-- Word and element pointing items --
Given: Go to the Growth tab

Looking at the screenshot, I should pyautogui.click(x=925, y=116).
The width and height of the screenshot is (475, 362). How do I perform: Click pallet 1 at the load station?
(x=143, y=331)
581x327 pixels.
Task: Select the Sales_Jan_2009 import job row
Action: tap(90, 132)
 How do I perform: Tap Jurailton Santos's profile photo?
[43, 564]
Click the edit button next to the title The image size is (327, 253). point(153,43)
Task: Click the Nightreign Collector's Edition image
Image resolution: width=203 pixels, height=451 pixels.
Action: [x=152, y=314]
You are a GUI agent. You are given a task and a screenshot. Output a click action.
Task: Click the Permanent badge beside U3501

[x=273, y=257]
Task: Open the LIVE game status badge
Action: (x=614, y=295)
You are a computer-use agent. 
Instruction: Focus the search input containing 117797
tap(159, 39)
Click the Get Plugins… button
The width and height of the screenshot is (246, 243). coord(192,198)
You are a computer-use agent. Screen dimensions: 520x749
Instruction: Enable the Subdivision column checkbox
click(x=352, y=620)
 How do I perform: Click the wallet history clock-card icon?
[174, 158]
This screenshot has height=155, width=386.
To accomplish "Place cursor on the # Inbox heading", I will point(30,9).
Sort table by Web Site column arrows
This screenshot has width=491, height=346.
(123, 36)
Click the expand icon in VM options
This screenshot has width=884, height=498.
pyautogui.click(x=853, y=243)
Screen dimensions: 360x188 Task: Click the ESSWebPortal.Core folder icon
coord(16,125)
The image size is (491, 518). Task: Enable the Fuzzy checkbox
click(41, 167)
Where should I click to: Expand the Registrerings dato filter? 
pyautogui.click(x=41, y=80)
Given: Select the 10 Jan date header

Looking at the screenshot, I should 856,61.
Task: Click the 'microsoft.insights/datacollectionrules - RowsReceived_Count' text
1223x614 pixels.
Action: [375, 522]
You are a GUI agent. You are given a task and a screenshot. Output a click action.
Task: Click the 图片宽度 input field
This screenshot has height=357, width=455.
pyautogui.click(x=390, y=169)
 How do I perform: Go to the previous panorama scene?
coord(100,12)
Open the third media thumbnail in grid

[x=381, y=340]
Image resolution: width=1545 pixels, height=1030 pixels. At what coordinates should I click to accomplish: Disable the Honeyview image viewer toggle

-- Given request --
Present the lines from the line with "Where should I" to the line with "Action: [375, 522]" as a Markdown table with the columns Row and Line, numbering each line and skipping blank ones.

-- Response to the exercise --
| Row | Line |
|---|---|
| 1 | Where should I click to: Expand the Registrerings dato filter?  |
| 2 | pyautogui.click(x=41, y=80) |
| 3 | Given: Select the 10 Jan date header |
| 4 | Looking at the screenshot, I should 856,61. |
| 5 | Task: Click the 'microsoft.insights/datacollectionrules - RowsReceived_Count' text |
| 6 | 1223x614 pixels. |
| 7 | Action: [375, 522] |